“Congratulations Nate Anderson for being published in OC Register.”
Amy Cook, OCRegister
April 2, 2018
Dental health is important at all ages, but it can decline as you get older. Even with vigilant dental care as a child and an adult, problems can emerge later in life. Tooth sensitivity and tooth loss are not just a fact of life as you age. From oral health issues to prevention measures, here are four things to know about dental health.
Oral diseases are common in older people
Tooth decay and other oral diseases are common among people over the age of 65. Many people may not have grown up with fluoride products or water fluoridation to protect their teeth. Older people may also be disabled or homebound, which puts them at risk for poor oral health. After retirement, many people lose dental coverage, and Medicare is not designed for regular dental care. These factors can all contribute to declining oral health.

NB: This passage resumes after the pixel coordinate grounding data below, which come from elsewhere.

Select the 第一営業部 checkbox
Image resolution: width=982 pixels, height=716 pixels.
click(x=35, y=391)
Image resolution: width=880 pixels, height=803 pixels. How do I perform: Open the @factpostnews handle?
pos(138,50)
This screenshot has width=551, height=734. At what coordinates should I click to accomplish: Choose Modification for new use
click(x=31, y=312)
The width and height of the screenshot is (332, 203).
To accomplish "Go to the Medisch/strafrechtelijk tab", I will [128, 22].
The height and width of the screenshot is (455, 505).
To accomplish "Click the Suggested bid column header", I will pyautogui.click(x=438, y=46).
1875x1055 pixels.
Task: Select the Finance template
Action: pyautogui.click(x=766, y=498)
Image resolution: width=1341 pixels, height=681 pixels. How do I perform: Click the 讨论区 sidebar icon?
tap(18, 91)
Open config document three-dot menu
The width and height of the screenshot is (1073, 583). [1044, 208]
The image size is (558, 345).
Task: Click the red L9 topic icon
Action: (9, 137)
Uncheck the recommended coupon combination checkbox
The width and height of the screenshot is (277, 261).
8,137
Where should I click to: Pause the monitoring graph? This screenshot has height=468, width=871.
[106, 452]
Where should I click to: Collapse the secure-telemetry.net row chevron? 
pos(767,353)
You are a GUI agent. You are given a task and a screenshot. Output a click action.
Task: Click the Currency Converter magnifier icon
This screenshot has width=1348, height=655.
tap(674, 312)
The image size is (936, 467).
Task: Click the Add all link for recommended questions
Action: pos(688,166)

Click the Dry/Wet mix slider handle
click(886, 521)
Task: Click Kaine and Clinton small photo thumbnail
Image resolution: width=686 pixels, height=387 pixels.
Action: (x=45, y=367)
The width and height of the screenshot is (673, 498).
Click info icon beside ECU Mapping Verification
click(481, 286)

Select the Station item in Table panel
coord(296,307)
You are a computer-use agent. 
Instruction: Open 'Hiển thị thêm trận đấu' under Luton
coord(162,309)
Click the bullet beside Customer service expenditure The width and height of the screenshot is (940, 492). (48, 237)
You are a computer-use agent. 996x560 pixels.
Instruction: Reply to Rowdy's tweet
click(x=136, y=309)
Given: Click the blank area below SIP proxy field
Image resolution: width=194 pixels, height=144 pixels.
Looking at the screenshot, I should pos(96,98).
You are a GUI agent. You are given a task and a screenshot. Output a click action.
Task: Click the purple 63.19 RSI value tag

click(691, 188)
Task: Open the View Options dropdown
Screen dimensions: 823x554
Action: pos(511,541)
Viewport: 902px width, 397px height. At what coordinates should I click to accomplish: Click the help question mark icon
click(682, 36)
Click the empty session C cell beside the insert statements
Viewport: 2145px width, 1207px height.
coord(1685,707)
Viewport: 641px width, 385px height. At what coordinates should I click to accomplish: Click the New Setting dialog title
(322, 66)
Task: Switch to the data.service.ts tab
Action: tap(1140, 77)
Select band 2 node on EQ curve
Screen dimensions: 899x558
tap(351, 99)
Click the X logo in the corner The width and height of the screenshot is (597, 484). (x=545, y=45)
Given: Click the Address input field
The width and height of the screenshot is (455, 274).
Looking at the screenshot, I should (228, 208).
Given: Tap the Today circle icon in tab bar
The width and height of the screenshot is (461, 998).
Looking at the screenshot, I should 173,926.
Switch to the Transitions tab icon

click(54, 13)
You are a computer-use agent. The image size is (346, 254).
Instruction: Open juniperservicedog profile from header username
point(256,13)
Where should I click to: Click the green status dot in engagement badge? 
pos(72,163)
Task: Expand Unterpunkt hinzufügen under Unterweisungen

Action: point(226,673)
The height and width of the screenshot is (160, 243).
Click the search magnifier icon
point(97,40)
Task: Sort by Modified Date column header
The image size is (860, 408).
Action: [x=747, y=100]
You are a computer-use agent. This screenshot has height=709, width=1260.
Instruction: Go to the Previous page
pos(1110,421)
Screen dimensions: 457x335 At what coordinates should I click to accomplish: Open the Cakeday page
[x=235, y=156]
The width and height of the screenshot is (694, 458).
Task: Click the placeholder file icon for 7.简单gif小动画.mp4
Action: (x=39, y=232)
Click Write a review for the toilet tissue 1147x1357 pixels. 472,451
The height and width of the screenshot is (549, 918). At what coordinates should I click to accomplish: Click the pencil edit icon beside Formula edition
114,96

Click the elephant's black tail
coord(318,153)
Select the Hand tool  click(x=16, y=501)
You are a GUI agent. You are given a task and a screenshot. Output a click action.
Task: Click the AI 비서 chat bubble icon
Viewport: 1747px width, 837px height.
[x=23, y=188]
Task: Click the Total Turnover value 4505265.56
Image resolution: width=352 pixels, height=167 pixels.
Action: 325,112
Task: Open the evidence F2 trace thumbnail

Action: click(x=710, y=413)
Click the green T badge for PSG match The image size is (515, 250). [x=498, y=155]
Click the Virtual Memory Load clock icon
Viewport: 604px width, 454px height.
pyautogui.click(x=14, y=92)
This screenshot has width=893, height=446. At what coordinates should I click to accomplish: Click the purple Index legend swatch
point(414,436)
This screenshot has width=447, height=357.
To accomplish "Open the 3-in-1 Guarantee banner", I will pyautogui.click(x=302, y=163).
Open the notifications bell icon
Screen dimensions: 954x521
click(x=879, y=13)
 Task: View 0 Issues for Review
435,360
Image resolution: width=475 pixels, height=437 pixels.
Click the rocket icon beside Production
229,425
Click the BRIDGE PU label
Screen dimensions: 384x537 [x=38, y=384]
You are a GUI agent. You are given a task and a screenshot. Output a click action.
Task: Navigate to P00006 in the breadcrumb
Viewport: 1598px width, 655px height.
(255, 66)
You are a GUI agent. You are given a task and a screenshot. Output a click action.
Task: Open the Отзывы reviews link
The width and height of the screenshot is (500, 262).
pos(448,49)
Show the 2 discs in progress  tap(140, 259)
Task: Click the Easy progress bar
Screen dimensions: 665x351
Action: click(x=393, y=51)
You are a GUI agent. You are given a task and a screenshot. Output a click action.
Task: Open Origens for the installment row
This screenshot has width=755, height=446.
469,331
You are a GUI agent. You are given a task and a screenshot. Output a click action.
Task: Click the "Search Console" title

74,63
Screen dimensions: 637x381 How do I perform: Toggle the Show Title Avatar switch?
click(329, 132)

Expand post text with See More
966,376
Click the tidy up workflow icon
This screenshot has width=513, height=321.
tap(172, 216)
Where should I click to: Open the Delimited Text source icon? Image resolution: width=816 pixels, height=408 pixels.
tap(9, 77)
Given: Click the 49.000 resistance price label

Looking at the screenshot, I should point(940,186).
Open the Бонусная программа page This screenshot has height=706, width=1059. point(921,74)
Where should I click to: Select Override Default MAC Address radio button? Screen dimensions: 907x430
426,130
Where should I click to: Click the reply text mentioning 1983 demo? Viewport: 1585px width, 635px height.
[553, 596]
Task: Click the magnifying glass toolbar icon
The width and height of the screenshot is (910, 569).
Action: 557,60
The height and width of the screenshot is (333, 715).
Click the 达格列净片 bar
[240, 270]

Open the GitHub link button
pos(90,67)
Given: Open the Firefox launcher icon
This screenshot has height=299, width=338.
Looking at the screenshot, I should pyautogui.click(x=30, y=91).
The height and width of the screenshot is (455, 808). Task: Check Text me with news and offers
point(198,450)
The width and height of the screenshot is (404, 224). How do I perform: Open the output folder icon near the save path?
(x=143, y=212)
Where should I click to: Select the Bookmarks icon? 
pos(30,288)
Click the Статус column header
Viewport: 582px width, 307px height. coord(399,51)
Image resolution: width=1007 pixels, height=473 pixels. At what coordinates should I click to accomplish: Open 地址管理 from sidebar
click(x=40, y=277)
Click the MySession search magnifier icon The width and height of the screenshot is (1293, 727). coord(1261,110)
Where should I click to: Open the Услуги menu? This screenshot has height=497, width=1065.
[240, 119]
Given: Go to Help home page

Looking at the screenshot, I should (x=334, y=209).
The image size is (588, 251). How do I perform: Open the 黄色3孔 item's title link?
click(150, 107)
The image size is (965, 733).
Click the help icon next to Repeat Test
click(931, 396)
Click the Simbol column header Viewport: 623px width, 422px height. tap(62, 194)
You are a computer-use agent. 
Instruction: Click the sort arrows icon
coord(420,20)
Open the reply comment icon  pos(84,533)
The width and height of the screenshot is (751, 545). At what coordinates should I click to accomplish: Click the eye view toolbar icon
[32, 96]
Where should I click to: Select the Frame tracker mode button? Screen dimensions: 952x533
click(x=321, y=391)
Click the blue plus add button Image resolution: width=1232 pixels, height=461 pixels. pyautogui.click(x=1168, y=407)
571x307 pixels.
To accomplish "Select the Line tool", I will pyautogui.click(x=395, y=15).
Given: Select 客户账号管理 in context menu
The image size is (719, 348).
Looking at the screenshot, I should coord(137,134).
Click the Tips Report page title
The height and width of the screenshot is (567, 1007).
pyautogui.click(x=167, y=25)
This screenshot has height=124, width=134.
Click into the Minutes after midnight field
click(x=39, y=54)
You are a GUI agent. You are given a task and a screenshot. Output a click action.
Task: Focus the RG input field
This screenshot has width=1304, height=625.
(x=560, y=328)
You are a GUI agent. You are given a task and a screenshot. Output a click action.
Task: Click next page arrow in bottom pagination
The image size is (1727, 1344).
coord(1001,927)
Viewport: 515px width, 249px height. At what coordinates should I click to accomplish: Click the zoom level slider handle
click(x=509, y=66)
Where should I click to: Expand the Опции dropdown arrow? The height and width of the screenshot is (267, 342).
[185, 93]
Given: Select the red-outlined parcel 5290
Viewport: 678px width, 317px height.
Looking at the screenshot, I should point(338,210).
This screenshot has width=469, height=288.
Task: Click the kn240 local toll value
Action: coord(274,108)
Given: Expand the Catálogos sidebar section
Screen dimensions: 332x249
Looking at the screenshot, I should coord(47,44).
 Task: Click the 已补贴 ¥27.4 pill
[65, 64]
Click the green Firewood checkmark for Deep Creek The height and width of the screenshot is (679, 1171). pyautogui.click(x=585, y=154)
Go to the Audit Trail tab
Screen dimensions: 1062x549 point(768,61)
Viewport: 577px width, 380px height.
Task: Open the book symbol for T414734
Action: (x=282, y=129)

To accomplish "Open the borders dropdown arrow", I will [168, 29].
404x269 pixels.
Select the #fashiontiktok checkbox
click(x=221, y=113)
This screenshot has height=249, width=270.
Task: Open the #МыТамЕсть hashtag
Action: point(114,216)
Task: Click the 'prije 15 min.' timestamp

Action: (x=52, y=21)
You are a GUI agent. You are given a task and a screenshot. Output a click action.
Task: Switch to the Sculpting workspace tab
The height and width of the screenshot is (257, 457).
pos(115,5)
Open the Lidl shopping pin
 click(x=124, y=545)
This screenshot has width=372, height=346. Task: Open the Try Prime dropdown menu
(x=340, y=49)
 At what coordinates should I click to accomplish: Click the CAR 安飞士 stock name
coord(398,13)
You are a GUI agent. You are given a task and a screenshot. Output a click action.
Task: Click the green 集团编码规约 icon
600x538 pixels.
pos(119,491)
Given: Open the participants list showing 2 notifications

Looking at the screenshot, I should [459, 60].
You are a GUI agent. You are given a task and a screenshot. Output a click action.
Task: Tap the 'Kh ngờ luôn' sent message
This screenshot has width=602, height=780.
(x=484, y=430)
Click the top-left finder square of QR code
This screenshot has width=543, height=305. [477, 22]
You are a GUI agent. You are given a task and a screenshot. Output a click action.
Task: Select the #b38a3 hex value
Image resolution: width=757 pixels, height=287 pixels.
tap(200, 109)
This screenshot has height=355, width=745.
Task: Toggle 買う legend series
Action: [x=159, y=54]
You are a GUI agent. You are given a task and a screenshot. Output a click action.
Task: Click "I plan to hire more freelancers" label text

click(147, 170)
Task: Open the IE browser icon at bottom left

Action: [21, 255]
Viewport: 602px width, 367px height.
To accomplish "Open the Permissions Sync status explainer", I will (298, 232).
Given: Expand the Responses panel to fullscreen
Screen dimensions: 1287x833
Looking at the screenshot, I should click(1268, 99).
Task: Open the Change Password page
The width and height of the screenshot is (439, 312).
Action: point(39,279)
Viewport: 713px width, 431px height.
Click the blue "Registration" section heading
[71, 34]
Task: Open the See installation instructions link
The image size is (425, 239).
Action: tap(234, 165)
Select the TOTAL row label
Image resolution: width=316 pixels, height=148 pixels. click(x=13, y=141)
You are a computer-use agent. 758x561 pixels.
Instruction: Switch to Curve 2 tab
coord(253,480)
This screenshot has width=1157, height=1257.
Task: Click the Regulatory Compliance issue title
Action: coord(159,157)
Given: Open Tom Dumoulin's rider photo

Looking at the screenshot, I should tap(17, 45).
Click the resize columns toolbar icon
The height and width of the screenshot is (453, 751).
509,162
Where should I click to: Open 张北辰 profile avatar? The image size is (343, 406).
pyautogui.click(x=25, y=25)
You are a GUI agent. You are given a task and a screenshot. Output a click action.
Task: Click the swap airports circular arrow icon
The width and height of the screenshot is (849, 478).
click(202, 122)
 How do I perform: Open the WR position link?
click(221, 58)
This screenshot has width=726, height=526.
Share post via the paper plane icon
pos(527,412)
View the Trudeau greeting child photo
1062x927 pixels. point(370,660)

Teeth can become more sensitive
Gum disease becomes more common with age, with nearly 25 percent of people between ages 65 and 74 suffering from severe gum disease. The severity of gum disease is measured by a loss of attachment of the tooth to adjacent gums. Receding gums expose tooth enamel, which causes sensitivity. Sensitive teeth can be affected by cold or hot food or drinks, cold air and sensitivity to sweet or sour drinks.
Medications can affect oral health
Nearly 90 percent of people over age 65 use at least one prescription drug. Some drugs can cause excessive dry mouth. Dry mouth is not only uncomfortable, but it can lead to cracked lips, a fissured tongue and cavities. People suffering from dry mouth should drink or sip water regularly and limit alcohol and drinks high in sugar and caffeine.